Directive: Rewrite the data below as a numbered list, one line per item, leaving out every blank line.

Data listing:
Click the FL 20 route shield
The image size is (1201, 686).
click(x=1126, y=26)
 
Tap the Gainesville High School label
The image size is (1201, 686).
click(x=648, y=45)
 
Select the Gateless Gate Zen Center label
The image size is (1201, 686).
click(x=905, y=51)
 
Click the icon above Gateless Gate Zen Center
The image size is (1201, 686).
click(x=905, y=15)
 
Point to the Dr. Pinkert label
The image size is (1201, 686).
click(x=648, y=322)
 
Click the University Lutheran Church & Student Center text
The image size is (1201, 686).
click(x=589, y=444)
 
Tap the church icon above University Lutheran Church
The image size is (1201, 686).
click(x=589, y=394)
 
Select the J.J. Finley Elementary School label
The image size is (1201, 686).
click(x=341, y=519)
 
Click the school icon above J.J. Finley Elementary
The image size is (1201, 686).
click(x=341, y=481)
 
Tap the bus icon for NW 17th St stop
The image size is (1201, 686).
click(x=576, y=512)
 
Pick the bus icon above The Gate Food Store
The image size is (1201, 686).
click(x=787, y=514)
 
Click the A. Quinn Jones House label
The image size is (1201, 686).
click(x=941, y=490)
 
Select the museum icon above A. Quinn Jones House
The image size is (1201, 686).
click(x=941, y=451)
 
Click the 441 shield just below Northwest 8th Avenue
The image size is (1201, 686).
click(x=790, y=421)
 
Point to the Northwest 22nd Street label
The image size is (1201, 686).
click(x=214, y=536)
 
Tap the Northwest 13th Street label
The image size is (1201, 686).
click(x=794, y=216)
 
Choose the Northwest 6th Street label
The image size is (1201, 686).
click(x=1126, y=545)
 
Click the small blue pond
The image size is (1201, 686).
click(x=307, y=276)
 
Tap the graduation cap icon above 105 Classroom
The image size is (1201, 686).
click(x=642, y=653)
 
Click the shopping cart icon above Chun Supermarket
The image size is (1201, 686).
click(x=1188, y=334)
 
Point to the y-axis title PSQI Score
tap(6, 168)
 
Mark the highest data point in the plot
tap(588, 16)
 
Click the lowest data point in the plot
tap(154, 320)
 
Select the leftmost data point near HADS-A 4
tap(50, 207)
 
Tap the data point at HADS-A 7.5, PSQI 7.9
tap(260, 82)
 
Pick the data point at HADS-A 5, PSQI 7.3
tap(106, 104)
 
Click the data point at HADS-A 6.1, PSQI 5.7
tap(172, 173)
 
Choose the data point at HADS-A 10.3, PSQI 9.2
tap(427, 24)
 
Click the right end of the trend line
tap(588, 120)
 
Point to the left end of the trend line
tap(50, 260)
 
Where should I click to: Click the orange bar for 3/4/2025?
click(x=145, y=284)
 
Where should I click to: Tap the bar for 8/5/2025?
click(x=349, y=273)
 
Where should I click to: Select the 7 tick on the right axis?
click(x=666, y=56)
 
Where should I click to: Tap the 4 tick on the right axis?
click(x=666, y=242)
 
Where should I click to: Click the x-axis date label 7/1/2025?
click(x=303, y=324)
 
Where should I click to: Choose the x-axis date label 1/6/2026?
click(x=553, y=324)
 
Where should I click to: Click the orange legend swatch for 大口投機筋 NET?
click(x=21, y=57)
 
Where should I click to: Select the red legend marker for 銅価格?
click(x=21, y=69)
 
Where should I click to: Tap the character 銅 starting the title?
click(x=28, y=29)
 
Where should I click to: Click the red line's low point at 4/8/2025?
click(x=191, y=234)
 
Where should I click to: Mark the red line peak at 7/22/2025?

Written solution:
1. Click the FL 20 route shield
2. The image size is (1201, 686).
3. click(x=1126, y=26)
4. Tap the Gainesville High School label
5. The image size is (1201, 686).
6. click(x=648, y=45)
7. Select the Gateless Gate Zen Center label
8. The image size is (1201, 686).
9. click(x=905, y=51)
10. Click the icon above Gateless Gate Zen Center
11. The image size is (1201, 686).
12. click(x=905, y=15)
13. Point to the Dr. Pinkert label
14. The image size is (1201, 686).
15. click(x=648, y=322)
16. Click the University Lutheran Church & Student Center text
17. The image size is (1201, 686).
18. click(x=589, y=444)
19. Tap the church icon above University Lutheran Church
20. The image size is (1201, 686).
21. click(x=589, y=394)
22. Select the J.J. Finley Elementary School label
23. The image size is (1201, 686).
24. click(x=341, y=519)
25. Click the school icon above J.J. Finley Elementary
26. The image size is (1201, 686).
27. click(x=341, y=481)
28. Tap the bus icon for NW 17th St stop
29. The image size is (1201, 686).
30. click(x=576, y=512)
31. Pick the bus icon above The Gate Food Store
32. The image size is (1201, 686).
33. click(x=787, y=514)
34. Click the A. Quinn Jones House label
35. The image size is (1201, 686).
36. click(x=941, y=490)
37. Select the museum icon above A. Quinn Jones House
38. The image size is (1201, 686).
39. click(x=941, y=451)
40. Click the 441 shield just below Northwest 8th Avenue
41. The image size is (1201, 686).
42. click(x=790, y=421)
43. Point to the Northwest 22nd Street label
44. The image size is (1201, 686).
45. click(x=214, y=536)
46. Tap the Northwest 13th Street label
47. The image size is (1201, 686).
48. click(x=794, y=216)
49. Choose the Northwest 6th Street label
50. The image size is (1201, 686).
51. click(x=1126, y=545)
52. Click the small blue pond
53. The image size is (1201, 686).
54. click(x=307, y=276)
55. Tap the graduation cap icon above 105 Classroom
56. The image size is (1201, 686).
57. click(x=642, y=653)
58. Click the shopping cart icon above Chun Supermarket
59. The image size is (1201, 686).
60. click(x=1188, y=334)
61. Point to the y-axis title PSQI Score
62. tap(6, 168)
63. Mark the highest data point in the plot
64. tap(588, 16)
65. Click the lowest data point in the plot
66. tap(154, 320)
67. Select the leftmost data point near HADS-A 4
68. tap(50, 207)
69. Tap the data point at HADS-A 7.5, PSQI 7.9
70. tap(260, 82)
71. Pick the data point at HADS-A 5, PSQI 7.3
72. tap(106, 104)
73. Click the data point at HADS-A 6.1, PSQI 5.7
74. tap(172, 173)
75. Choose the data point at HADS-A 10.3, PSQI 9.2
76. tap(427, 24)
77. Click the right end of the trend line
78. tap(588, 120)
79. Point to the left end of the trend line
80. tap(50, 260)
81. Where should I click to: Click the orange bar for 3/4/2025?
82. click(x=145, y=284)
83. Where should I click to: Tap the bar for 8/5/2025?
84. click(x=349, y=273)
85. Where should I click to: Select the 7 tick on the right axis?
86. click(x=666, y=56)
87. Where should I click to: Tap the 4 tick on the right axis?
88. click(x=666, y=242)
89. Where should I click to: Click the x-axis date label 7/1/2025?
90. click(x=303, y=324)
91. Where should I click to: Choose the x-axis date label 1/6/2026?
92. click(x=553, y=324)
93. Where should I click to: Click the orange legend swatch for 大口投機筋 NET?
94. click(x=21, y=57)
95. Where should I click to: Select the red legend marker for 銅価格?
96. click(x=21, y=69)
97. Where should I click to: Tap the character 銅 starting the title?
98. click(x=28, y=29)
99. Where should I click to: Click the red line's low point at 4/8/2025?
100. click(x=191, y=234)
101. Where should I click to: Mark the red line peak at 7/22/2025?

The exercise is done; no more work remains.